What's the minimum amount of bottles I should use for a 20 litre batch?

Should I also add the kit yeast to help it along?

Do Cooper's kits have the same yeast as their "famous" ale yeast?


----------



## jyo (21/7/15)

For an average gravity beer (1045) I usually step the dregs of 3-4 stubbies into 500 ml wort. Let that finish completely and then into 500ml and pitch as an active starter. Check out the wiki section.

Cheers.

Edit- And the two yeasts are different strains, mate.


----------



## Bradgc (22/7/15)

Thanks, I was thinking of just using about 250 ml boiled water and tbsp sugar (then cooled till tepid), throw the dregs in, and once I start getting bubbles and foam, straight into the wort.


----------



## JDW81 (22/7/15)

Bradgc said:


> Thanks, I was thinking of just using about 250 ml boiled water and tbsp sugar (then cooled till tepid), throw the dregs in, and once I start getting bubbles and foam, straight into the wort.
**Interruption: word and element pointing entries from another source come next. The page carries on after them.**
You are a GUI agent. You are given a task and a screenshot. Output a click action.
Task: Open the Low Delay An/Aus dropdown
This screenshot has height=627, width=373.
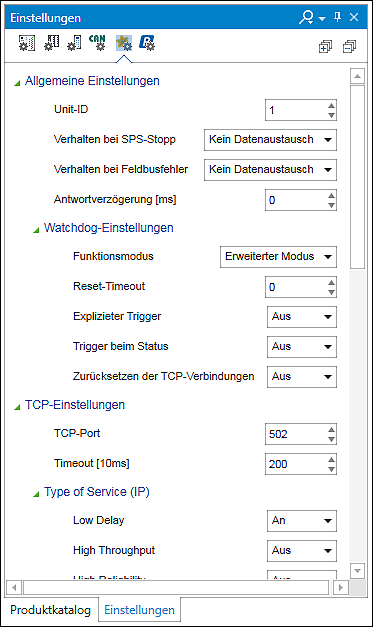click(x=302, y=521)
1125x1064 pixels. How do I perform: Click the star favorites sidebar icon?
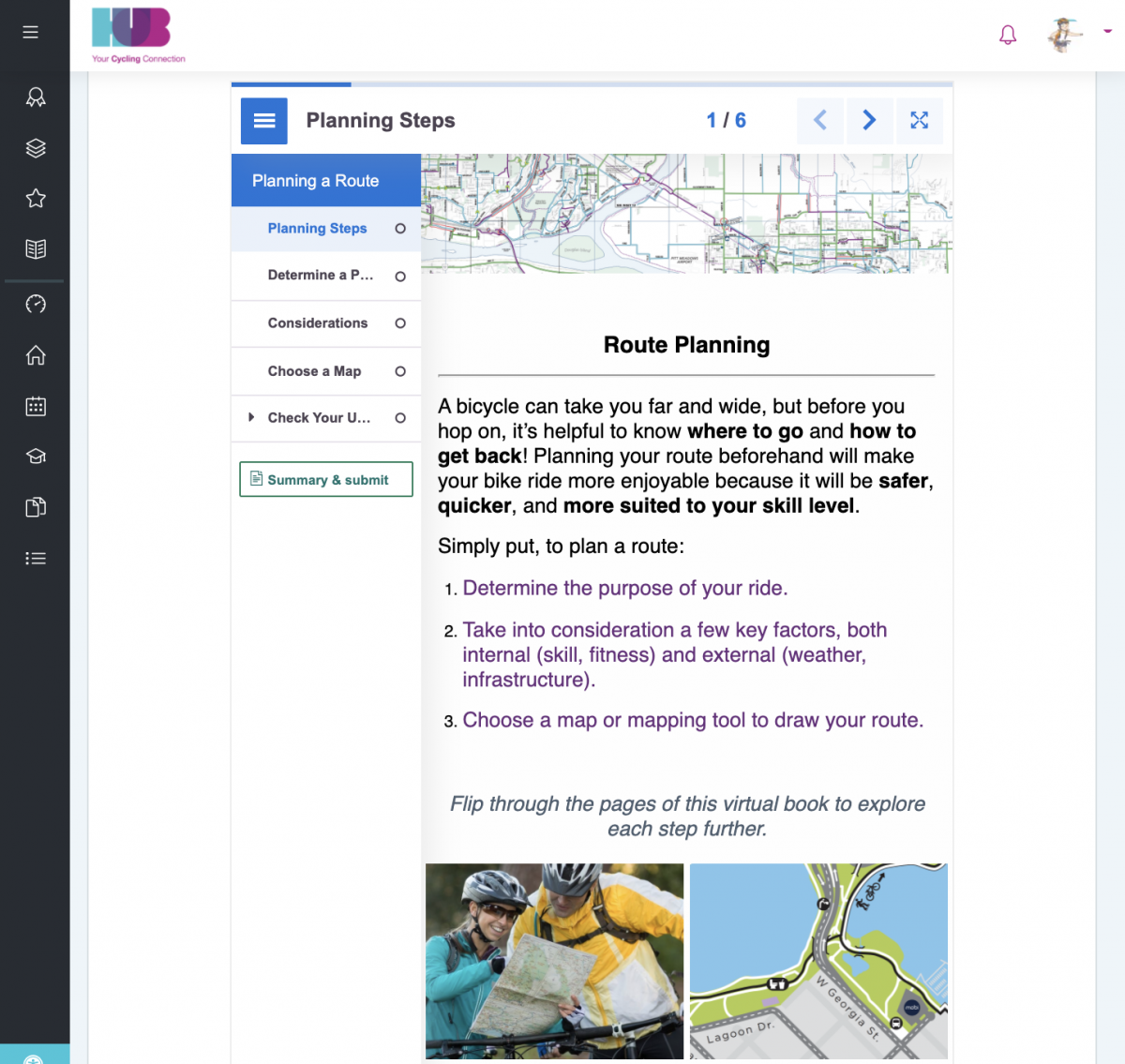click(x=36, y=199)
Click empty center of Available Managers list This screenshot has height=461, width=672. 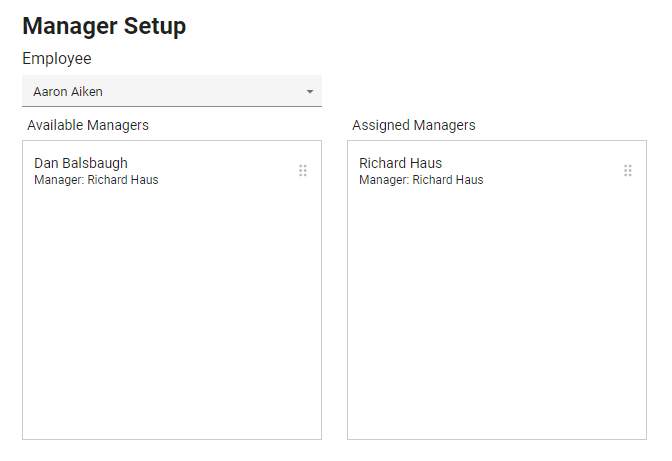[172, 300]
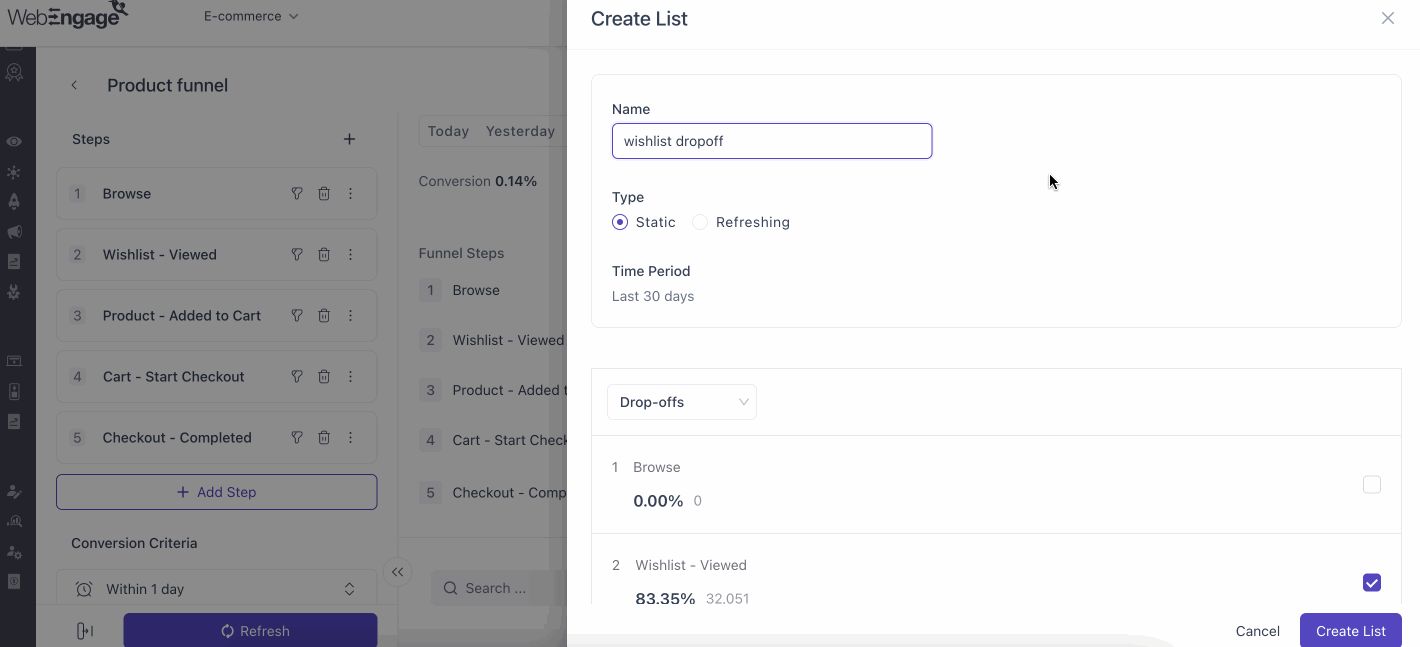Click the list Name input field
This screenshot has height=647, width=1420.
point(772,141)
Not the best idea this one. The yeast will get lazy and prefer the simple sucrose and take ages to get going in the beer. The longer the lag time to a good, rigorous fermentation the more likely another organism will take hold and infect your hard made wort. 

The real trouble with reculturing is you don't know what the yeast viability is, so it can take a variable amount of time to kick off. Best advice is to use the sediment from 3-4 (or more) stubbies and pitch into a 100-200mL starter, let that ferment out then pitch that into 500mLs then build it up to 1L (once the 500mL starter has fermented out). That is the only way to ensure you'll have a good, healthy and active starter prior to pitching into you wort.

FWIW I stopped trying to reculture after a while ago as I found the results too variable and wasn't able to get consistency with my yeast pitches. And, as jyo has mentioned, the yeast in the coopers bottle is a different strain to the yeast they ferment with.

Your best bet would be to try and track down some of this in Australia.

Cheers,

JD


----------



## TheWiggman (22/7/15)

Plenty of threads about the place with further details on stepping up Coopers' bottle yeast. The most important things are -

Get the freshest (i.e. most recent BB date) bottles you can find out of the fridge section at the bottleshop
First step should be low gravity (1.020) using boiled DME
Let the bottles settle in the fridge upright for a day to maximise the yeast dropout
It's also a good idea to aerate/oxygenate the starter well and use yeast nutrient in each step as well as the brew.
My most recent effort at reculturing went -

One 6 pack of yeast into 250 ml of 1.040. Result was 1.020 for 400 ml (for 4-5 days). Important to do this on a Friday afternoon or brew day.
Step up to 2l at 1.040 (3 days).
Pitched into 24l of 1.040 for a CPA recipe.
I used an O2 kit for each step up as well as a pinch of yeast nutrient. Same with the brew. It took off in 12h and was blowing off in 24h. FG hit by about day 4 to about 1.007 by memory.
Staggeringly close to the real thing. From my keg, it tastes more like a bottled CPA than what I've had out of pub taps before.

I agree with JDW81 though regarding variable results, I've been less finicky in the past and had a different taste and brew experience.
And no, don't add the kit yeast as well to help it along. Coopers yeast is a unique animal that brings a lot to the beer.


----------



## Ducatiboy stu (22/7/15)

I actually asked Dr Tim about the Kit and bottled yeast.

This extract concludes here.